Há tempos a jurisprudência sobre a matéria vem adotando o entendimento de que o prazo prescricional do fundo de direito somente passa a ocorrer após o trabalhador tomar conhecimento da sua incapacidade, nos termos da Súmula 278 do STJ, editada em 14/05/2003, com a seguinte redação: “O termo inicial do prazo prescricional, na ação de indenização, é a data em que o segurado teve ciência inequívoca da incapacidade laboral”.
A discussão torna-se mais interessante quando da interpretação do termo ciência inequívoca frente à natureza dos benefícios por incapacidade concedidos pela Previdência Social. Explico.
É que o primeiro afastamento decorrente de acidente do trabalho, salvo raras exceções, se dá pela concessão do benefício de auxílio-doença acidentário, que pela sua própria natureza, consiste em benefício de caráter temporário.
Corroborando com a natureza de caráter temporário deste benefício por incapacidade, o Decreto 5.844/06 acrescentou nova redação ao art.78 do Regulamento da Previdência Social, passando a vigorar acrescido do seguinte parágrafo:
§1o O INSS poderá estabelecer, mediante avaliação médico-pericial, o prazo que entender suficiente para a recuperação da capacidade para o trabalho do segurado, dispensada nessa hipótese a realização de nova perícia.
O auxílio-doença acidentário, portanto, possui como característica principal a permanência da incapacidade pela não consolidação das lesões.
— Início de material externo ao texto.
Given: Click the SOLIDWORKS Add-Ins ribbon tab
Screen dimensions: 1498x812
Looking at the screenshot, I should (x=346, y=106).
Uma vez consolidada a lesão, abre-se a investigação para três diferentes situações, a saber: primeira, que se dá com a plena recuperação do segurado, sem qualquer seqüela que lhe reduza, mesmo que parcialmente, sua capacidade laboral – neste caso, ocorre tão somente a cessação do benefício previdenciário; segunda, quando apesar da consolidação das lesões e cessação do benefício de auxílio-doença, permanecerem seqüelas que causam limitação funcional e evidente desvantagem do segurado em relação a outros trabalhadores da mesma função ou atividade habitual (nesta situação, deve lhe ser concedido o benefício de auxílio-acidente); por fim, a terceira possibilidade, mais gravosa, quando consolidadas as lesões incapacitantes, o segurado acidentado permanece com redução total e definitiva de sua capacidade laboral, não podendo, inclusive, ser reabilitado em outra função (caso em que o auxílio-doença cessa e a aposentadoria por invalidez há de ser concedida).
De suma relevância transcrever o disposto no art.86 e seu § 2º, da Lei 8.213/91, in verbis:
Art. 86. O auxílio-acidente será concedido, como indenização, ao segurado quando, após consolidação das lesões decorrentes de acidente de qualquer natureza, resultarem seqüelas que impliquem redução da capacidade para o trabalho que habitualmente exercia.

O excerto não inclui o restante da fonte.